I was the WAS and because my H wasn't here to pressure me was the whole reason that I came to my senses. I was left to think about things on my own. If he had told me how wrong I was, I would have hated him for it. I know it is almost impossible to do but you have to let the other person think about things. My H was being so nice to me, that is the reason that I came to my senses. There is nothing you can do. The good news is is that the WAS IS having guilt. You can't not have it. You have to wait for the day that the guilt becomes greater than the emotional feelings from the OP. It will most likely happen if you can distance yourself. Once the person is getting everything they want, they will probably feel even guiltier. The other posters are right. You are the enemy right now. You are the one that "caused" her to look elsewhere. I know it's not "right" but that is the mentality. You just have to show her that you aren't the cause anymore. Just my two cents. I know it's not what you wanted to hear but you should know.

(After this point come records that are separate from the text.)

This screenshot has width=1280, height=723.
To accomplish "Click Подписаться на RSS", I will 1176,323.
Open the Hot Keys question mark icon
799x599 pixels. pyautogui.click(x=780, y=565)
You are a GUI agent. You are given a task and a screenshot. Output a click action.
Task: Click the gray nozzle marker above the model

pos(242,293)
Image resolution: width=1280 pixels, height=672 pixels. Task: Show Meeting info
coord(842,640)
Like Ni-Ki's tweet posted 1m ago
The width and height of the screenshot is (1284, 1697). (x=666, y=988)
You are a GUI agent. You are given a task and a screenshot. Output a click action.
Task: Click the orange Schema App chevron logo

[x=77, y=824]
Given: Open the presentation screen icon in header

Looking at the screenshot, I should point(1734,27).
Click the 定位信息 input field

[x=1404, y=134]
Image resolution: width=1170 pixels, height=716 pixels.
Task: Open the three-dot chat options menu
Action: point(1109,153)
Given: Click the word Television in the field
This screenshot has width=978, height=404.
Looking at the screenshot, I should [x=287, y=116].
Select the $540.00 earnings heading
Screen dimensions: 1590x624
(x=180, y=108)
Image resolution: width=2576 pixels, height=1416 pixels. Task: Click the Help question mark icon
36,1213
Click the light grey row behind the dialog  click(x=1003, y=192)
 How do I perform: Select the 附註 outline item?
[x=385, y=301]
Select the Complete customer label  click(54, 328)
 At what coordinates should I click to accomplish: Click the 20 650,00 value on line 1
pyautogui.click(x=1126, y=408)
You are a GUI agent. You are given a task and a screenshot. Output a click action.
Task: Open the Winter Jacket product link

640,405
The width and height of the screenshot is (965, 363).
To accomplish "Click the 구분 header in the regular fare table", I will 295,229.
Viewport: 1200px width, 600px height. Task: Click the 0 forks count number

This is where I am with my WAW right this moment. Me being quiet, peaceful, and confident.....she is extra nice. While I am trying to be nicer. she almost cannot stand the silence and is talking to me about anything and everything. Am I doing this right?
Me43/WAW43..M 4y..S1 11/S2 4..Bomb2/2014..Dfile 5/2014..Settlement signed 8/20/14..D final 8/29/14 I moved out 10/10/14..WAW got D she wanted. I wanted R. No waiting,just no boundaries in her way.